Brief A
Please swap "Open" for "Launch" in the three records below and give them back otherwise unchanged, leaving out the pictures.

Text

Happening Now

Meet the Summer Interns: Colin

August 20, 2013

Written By Colin Leach

NARP has been pleased to host University of Maryland, Baltimore County graduate student Colin Leach as our summer intern. If you come to this site regularly, then you’ve probably already read some of his excellent work. But we wanted to take a moment to introduce him to you directly so you can understand the ideas and passions that motivate his work.

Colin Leach presents to Amtrak Government Affairs. Photo by Ross Capon.
Colin Leach presents to Amtrak Government Affairs. Photo by Ross Capon.

Working with NARP this summer has been a natural outgrowth of my research interests in history. I have long been intrigued by transportation policy in a comparative context, particularly in the differences between European and American transportation policies. As I was originally trained as a European specialist, I was amazed by Europe’s continuing embrace of passenger rail. At the same time when Americans were flocking to airplanes and cars, Europeans remained loyal to their trains. And not just the trains they already had: Europeans built newer, faster lines, resulting in the creation of networks such as the TGV and the ICE.

But I should also say that my interest at least partially stems from having grown up around trains all my life. Living just outside of Baltimore, I was never far from the either the Northeast Corridor or CSX’s Old Main Line west of Baltimore. I knew from a young age just how important railroads were to both our country’s past and present, and that they were certainly a big part of our future. That conviction also came from my father, who was a lifelong railfan. He used to regale me with tales of watching Pennsylvania GG1s hauling long passenger trains north towards New York and down towards Washington, regretting that age’s apparent passing.

Raw records

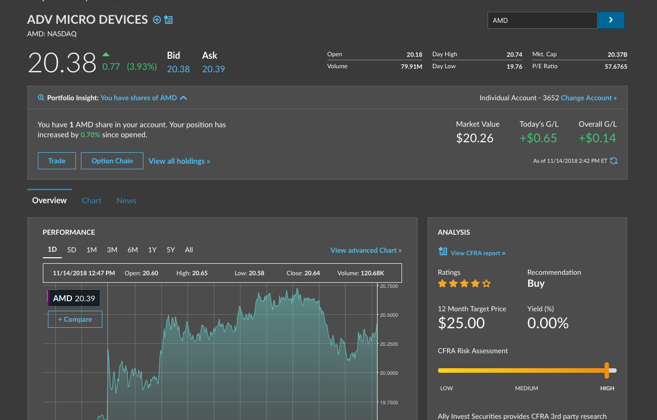Image resolution: width=657 pixels, height=420 pixels.
Task: Open Change Account selector
Action: click(588, 98)
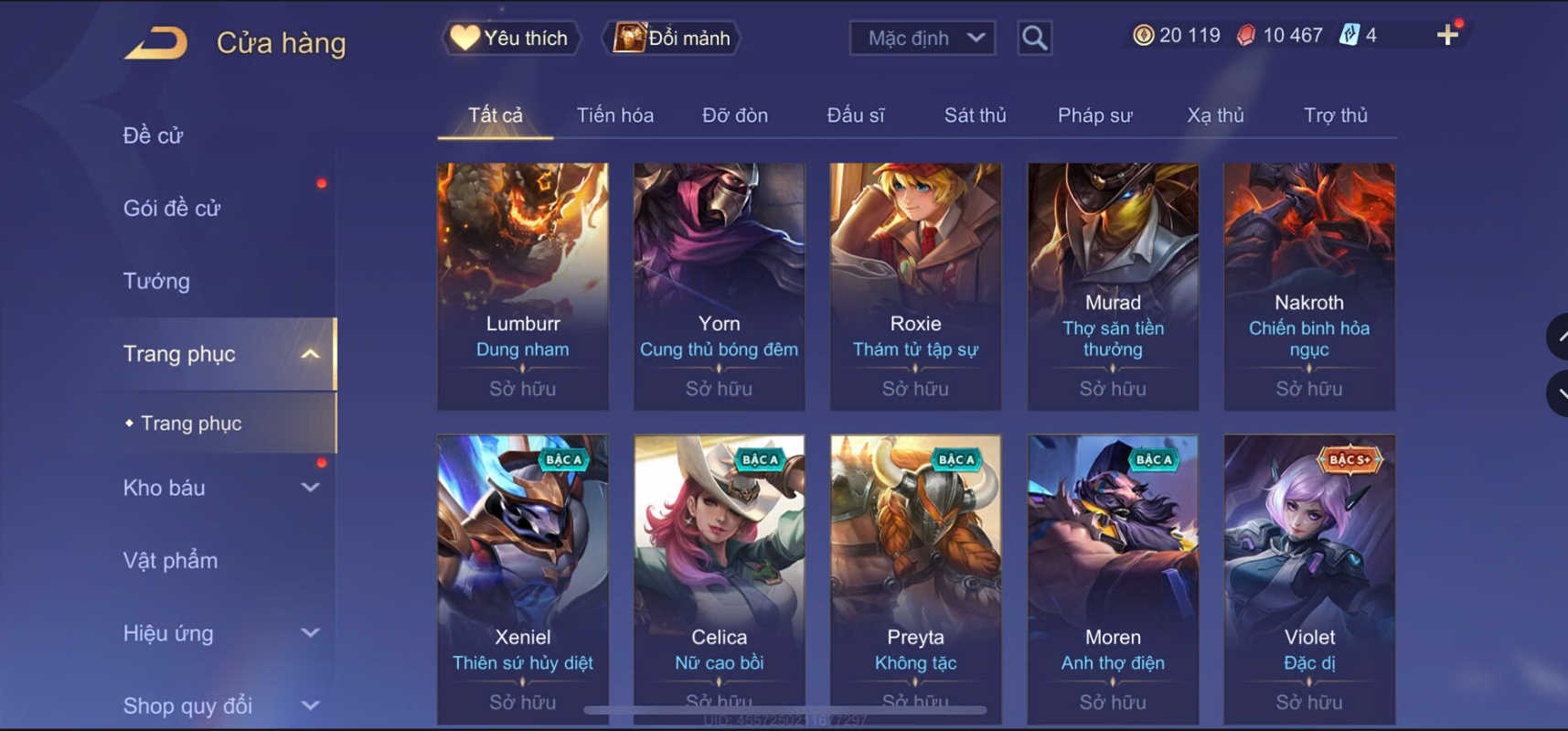1568x731 pixels.
Task: Open the Đổi mảnh fragment exchange
Action: pyautogui.click(x=672, y=38)
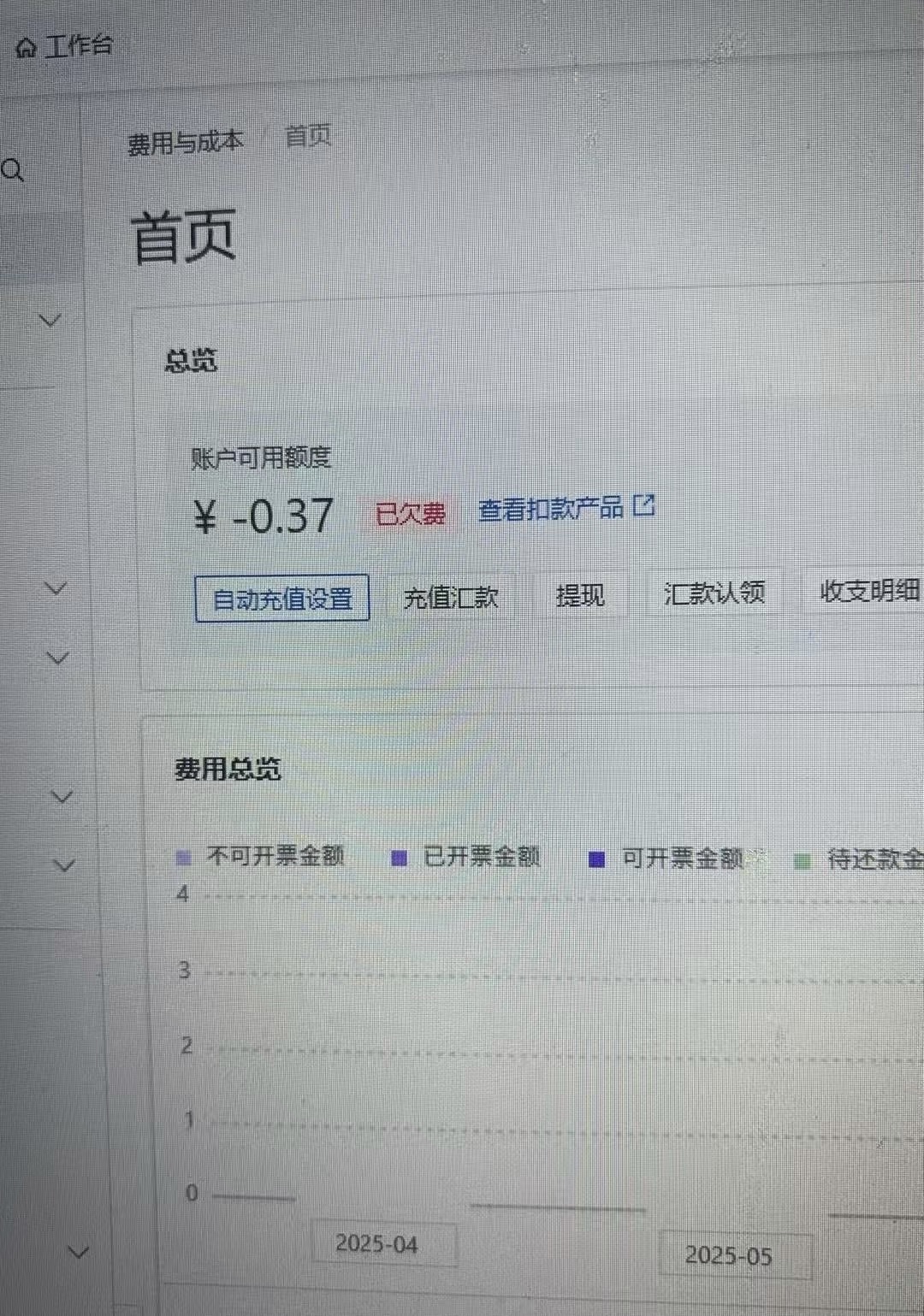924x1316 pixels.
Task: Click the 2025-04 label on chart axis
Action: 376,1244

Brief B
Write the next part of the intern profile above, picking up after its final sentence.

Written response A
Image resolution: width=657 pixels, height=420 pixels.
Task: Launch Change Account selector
Action: click(588, 98)
1568x731 pixels.
Task: Launch the Đổi mảnh fragment exchange
Action: pyautogui.click(x=672, y=38)
924x1316 pixels.
Task: Click the 2025-04 label on chart axis
Action: 376,1244

Written response B
As I grew older, I wondered why it *had* to pass. Why, as Americans, have we traditionally accepted that our only viable options for transportation should be on a plane or in a personal car? This has been the focus of my graduate research. In particular, I have focused on the initial efforts to develop an American high speed rail system in the 1960s. At that time, many Americans were not willing to cede the lead in rail transportation technology to Japan or Europe. Many, in fact, believed that America’s passenger railroads could adopt newer technologies and offer service competitive with airlines.

Rhode Island Senator Claiborne Pell was a great believer in that possibility. He championed the cause of high speed rail in Congress, offering his first proposal for the creation of a high speed system in 1962. His plan, which proposed the creation of a multi-state authority to oversee passenger service in the Northeast Corridor, was the first serious federal effort at investing in passenger rail. In many ways, Pell’s plan and the widespread support it attracted in Congress paved the way for Amtrak’s creation in 1971. Without Pell stoking congressional interest in the decline of passenger rail, there likely would never have been discussion of Amtrak’s creation.

However, existing scholarship has not explained how Pell’s ambitious plan became the minimal research program offered by the High Speed Ground Transportation Act of 1965. This act, while it did provide for the creation of the Metroliners and Turbotrains, represented an at-best indifferent start. Failure of the Metroliners and Turbotrains to achieve projected revenues resulted in the federal government’s refusal to invest in high speed rail service until the late 1990s, a failure that has significantly harmed overall rail investment.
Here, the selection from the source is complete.